• _Task prompt_:
Present the count of lines in the entries below that hold "agent", and present nothing else.

(Stored items)
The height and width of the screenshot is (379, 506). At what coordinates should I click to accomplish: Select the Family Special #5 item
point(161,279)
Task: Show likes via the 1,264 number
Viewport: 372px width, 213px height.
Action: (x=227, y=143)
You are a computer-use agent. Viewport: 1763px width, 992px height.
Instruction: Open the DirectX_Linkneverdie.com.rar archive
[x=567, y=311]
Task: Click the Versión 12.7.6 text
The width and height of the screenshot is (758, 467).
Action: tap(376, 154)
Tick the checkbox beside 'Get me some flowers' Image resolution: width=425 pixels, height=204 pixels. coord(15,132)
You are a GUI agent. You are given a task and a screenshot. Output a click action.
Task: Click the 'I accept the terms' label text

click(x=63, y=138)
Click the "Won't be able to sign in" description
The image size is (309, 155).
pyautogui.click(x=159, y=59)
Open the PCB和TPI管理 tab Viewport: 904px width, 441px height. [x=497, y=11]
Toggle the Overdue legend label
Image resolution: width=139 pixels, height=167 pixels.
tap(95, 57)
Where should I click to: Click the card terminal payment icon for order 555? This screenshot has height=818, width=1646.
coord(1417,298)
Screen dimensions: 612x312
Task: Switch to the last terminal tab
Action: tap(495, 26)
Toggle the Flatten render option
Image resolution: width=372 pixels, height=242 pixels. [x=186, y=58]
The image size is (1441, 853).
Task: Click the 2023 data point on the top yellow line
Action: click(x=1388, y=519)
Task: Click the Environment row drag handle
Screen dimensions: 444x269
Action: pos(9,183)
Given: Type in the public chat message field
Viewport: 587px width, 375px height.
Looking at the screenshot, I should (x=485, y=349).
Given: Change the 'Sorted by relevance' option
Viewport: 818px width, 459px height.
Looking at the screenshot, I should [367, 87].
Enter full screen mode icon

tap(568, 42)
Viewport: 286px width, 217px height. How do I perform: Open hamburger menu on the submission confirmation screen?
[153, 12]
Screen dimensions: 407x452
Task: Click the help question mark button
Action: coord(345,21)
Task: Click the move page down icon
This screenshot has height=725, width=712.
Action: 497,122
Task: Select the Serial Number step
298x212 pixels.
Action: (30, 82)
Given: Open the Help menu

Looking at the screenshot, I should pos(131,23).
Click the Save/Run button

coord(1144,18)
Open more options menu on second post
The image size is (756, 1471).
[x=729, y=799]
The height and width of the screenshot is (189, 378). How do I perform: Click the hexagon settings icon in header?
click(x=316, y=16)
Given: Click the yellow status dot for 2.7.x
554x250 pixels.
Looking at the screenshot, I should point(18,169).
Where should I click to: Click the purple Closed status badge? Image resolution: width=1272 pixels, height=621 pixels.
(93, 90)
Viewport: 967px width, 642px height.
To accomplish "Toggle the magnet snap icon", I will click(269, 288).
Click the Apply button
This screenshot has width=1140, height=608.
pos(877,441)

• _Task solution_:
2